■ **TASK PROMPT**
Beginning with the line containing "Collapse the right" and ending with the last line, repeat the records exactly.

[Source data]
********************
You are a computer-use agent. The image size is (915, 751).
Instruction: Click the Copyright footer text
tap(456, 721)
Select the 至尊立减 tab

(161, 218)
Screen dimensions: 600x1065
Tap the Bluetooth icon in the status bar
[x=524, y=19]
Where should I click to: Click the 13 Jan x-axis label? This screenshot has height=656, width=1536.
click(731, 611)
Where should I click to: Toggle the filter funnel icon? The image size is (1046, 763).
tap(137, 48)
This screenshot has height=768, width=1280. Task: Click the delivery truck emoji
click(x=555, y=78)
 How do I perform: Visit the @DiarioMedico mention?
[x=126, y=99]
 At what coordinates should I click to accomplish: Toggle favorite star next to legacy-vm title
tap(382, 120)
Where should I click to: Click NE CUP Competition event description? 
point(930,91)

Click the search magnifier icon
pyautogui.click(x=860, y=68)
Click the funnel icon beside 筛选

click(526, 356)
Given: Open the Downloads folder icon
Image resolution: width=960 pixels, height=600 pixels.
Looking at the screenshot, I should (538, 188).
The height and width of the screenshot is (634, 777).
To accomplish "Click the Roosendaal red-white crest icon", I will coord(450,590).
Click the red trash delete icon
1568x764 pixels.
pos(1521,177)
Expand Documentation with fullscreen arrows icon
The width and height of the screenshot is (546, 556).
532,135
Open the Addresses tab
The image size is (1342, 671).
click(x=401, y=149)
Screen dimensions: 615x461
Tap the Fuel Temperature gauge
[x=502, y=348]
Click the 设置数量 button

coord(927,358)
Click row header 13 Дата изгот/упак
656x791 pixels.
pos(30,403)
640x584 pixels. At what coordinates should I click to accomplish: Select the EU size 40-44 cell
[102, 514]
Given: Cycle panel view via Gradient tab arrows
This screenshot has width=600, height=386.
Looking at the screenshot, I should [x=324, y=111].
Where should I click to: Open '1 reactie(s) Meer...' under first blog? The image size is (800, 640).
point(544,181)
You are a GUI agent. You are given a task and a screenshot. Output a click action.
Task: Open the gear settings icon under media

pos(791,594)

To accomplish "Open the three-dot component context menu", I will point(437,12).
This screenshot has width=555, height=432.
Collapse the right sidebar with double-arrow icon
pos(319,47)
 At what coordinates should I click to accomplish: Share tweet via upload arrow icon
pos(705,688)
********************
■ **ANSWER TO THE EXERCISE**
Collapse the right sidebar with double-arrow icon
pos(319,47)
 At what coordinates should I click to accomplish: Share tweet via upload arrow icon
pos(705,688)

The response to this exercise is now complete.